Guido Henkel: Amazon Introduced New Kindle eBook Format with a Major Misstep
Guido Henkel points out that Amazon’s new Kindle format isn’t supported on older Kindle devices. Amazon certainly isn’t the first to roll and update like this, but that doesn’t make it ideal. I know it’s not exactly the same situation, but when Sony updated its bookstore so all books came in ePub format, Sony paid for my ereader to be shipped to their shop and given and upgrade so the new format would work on my clunky, archaic device. I really appreciated that. It’s a bit annoying when you pay a company for a piece of their hardware and then that company releases updates that can’t apply to your device.
Christopher Priest: Are You Watching Carefully?
Christopher Priest writes an article about the genesis of The Prestige for Fantasy Magazine. I greatly enjoyed The Prestige, so it was fun to read this bit of background on the novel.

• **WHAT TO WORK ON**:
1. Do the following statements agree with the post on the Kindle format and The Prestige? Answer yes or no for each, quoting the words of the post that decide it.
(a) Amazon's new Kindle format works on older Kindle devices.
(b) Sony had the writer's ereader shipped to its shop for an upgrade.
(c) Christopher Priest's article on The Prestige was written for Fantasy Magazine.
2. Answer these questions using the post on the Kindle format and The Prestige.
(a) Who points out the problem with Amazon's new Kindle format?
(b) In what format did all books come after Sony updated its bookstore?
(c) What novel's genesis is the subject of Christopher Priest's article?
3. Extend the post on the Kindle format and The Prestige from its last sentence onward.

• **RECORD SET**:
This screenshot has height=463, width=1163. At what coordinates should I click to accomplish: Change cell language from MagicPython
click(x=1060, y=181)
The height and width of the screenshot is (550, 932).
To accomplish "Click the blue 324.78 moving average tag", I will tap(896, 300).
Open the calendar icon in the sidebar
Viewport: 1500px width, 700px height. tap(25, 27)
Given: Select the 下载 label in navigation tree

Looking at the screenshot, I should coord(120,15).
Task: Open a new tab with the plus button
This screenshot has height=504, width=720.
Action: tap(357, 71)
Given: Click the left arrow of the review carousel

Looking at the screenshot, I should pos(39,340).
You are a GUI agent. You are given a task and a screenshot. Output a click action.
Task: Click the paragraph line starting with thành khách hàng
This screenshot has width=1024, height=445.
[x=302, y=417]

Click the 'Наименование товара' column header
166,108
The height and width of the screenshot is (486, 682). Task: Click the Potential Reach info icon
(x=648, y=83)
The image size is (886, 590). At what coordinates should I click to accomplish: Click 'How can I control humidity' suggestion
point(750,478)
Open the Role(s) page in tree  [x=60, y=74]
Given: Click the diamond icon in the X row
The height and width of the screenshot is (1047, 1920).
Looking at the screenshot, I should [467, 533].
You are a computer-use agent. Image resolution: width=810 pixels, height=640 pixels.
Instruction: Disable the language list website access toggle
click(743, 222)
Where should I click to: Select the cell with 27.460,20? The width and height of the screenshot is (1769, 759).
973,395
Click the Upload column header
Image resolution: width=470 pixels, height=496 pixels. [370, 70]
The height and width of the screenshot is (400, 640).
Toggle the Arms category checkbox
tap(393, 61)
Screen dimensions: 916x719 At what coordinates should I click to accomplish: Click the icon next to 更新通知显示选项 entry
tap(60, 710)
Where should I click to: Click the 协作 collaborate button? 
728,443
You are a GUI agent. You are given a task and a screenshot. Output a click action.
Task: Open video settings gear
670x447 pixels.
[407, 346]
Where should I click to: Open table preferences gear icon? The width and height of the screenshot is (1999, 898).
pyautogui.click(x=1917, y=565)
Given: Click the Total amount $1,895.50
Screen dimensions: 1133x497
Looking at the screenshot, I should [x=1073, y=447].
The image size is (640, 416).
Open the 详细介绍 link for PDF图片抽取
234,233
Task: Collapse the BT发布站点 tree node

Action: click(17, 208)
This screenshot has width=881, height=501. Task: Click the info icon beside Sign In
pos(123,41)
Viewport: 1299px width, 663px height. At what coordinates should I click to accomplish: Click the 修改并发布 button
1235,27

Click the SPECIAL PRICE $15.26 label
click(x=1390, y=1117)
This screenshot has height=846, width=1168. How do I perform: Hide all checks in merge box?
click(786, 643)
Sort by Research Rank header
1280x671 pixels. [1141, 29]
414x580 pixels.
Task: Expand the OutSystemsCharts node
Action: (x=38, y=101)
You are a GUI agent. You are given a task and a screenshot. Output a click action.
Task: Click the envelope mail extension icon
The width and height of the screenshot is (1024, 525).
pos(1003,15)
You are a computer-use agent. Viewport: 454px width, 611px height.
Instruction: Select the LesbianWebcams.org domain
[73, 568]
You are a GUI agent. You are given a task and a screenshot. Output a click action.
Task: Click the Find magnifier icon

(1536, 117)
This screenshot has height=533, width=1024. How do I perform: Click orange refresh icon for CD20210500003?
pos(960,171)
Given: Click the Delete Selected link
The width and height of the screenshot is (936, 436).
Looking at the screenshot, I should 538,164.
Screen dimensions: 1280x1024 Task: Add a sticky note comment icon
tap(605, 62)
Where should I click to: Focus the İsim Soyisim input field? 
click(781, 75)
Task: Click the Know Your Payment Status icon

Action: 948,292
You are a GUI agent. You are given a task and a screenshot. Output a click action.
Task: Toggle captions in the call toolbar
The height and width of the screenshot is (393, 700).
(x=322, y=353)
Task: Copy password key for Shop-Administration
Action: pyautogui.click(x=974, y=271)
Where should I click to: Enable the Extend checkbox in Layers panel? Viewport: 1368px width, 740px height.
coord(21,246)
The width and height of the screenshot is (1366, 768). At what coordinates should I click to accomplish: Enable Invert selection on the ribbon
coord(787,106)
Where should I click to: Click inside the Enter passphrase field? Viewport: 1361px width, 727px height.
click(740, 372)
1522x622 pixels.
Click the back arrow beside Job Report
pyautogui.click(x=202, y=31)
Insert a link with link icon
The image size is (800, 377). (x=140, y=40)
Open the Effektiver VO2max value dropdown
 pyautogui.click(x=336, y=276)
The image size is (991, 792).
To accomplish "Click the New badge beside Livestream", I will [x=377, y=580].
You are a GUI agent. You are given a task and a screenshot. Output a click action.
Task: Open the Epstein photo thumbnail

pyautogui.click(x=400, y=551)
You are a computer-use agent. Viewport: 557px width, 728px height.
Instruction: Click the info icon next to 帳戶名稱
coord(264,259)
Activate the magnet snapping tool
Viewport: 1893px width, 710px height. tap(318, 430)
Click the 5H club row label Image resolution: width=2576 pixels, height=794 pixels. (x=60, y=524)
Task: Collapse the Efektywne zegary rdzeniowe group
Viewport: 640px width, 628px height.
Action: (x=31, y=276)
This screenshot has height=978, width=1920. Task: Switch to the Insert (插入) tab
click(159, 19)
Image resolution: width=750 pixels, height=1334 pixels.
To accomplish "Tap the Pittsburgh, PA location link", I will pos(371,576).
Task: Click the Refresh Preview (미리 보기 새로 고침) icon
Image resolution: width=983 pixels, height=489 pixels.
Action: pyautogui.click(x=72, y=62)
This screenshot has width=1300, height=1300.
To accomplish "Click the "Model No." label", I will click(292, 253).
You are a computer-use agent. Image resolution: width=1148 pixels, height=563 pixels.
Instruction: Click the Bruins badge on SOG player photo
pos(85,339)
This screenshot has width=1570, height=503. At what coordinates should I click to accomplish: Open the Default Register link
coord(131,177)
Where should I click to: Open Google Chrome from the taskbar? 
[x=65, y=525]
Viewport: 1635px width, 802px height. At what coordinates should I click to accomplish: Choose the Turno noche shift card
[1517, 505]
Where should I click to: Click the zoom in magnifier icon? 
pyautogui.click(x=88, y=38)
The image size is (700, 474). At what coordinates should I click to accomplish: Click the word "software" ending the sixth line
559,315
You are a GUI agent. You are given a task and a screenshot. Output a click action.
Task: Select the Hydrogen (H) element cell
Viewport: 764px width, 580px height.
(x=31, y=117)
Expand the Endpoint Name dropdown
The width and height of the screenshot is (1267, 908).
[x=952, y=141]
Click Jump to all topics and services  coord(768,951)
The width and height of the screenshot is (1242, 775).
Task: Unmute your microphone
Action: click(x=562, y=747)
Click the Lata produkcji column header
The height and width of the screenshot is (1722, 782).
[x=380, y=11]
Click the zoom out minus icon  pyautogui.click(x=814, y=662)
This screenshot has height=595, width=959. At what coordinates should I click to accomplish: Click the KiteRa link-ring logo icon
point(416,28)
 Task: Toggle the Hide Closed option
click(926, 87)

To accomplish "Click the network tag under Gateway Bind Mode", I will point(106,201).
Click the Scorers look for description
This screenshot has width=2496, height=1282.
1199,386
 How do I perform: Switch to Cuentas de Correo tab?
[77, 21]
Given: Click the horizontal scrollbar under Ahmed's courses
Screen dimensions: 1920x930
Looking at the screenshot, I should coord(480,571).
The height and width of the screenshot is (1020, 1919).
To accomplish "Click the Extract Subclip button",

• **ANSWERS**:
1.
(a) No: "Amazon’s new Kindle format isn’t supported on older Kindle devices."
(b) Yes: "Sony paid for my ereader to be shipped to their shop"
(c) Yes: "writes an article about the genesis of The Prestige for Fantasy Magazine"

2.
(a) Guido Henkel
(b) ePub
(c) The Prestige

3.
Intelligent Editing: Consistency Mistakes
Intelligent Editing shows the most common consistency mistakes that writers make in their manuscripts. Consistency helps your reader understand you meaning; when you switch between hyphenating or capitalizing a phrase or not, you signal a change in meaning to your reader. If you don’t actually intend a different meaning, you end up confusing your reader. Being aware of common inconsistencies helps you avoid them yourself.
Mike Shatzkin: Can Big Publishers Actually Do Tech and Make Books at the Same Time?
Mike Shatzkin discusses some changes rumbling through the big publishers: they’ve started to get into the tech game. But his article’s title raises an interesting question: can and should publishers be splitting their attention between books and technology? This applies as much to Amazon as it does to traditional publishing houses. Can you have core competencies in both stellar technology and stellar content?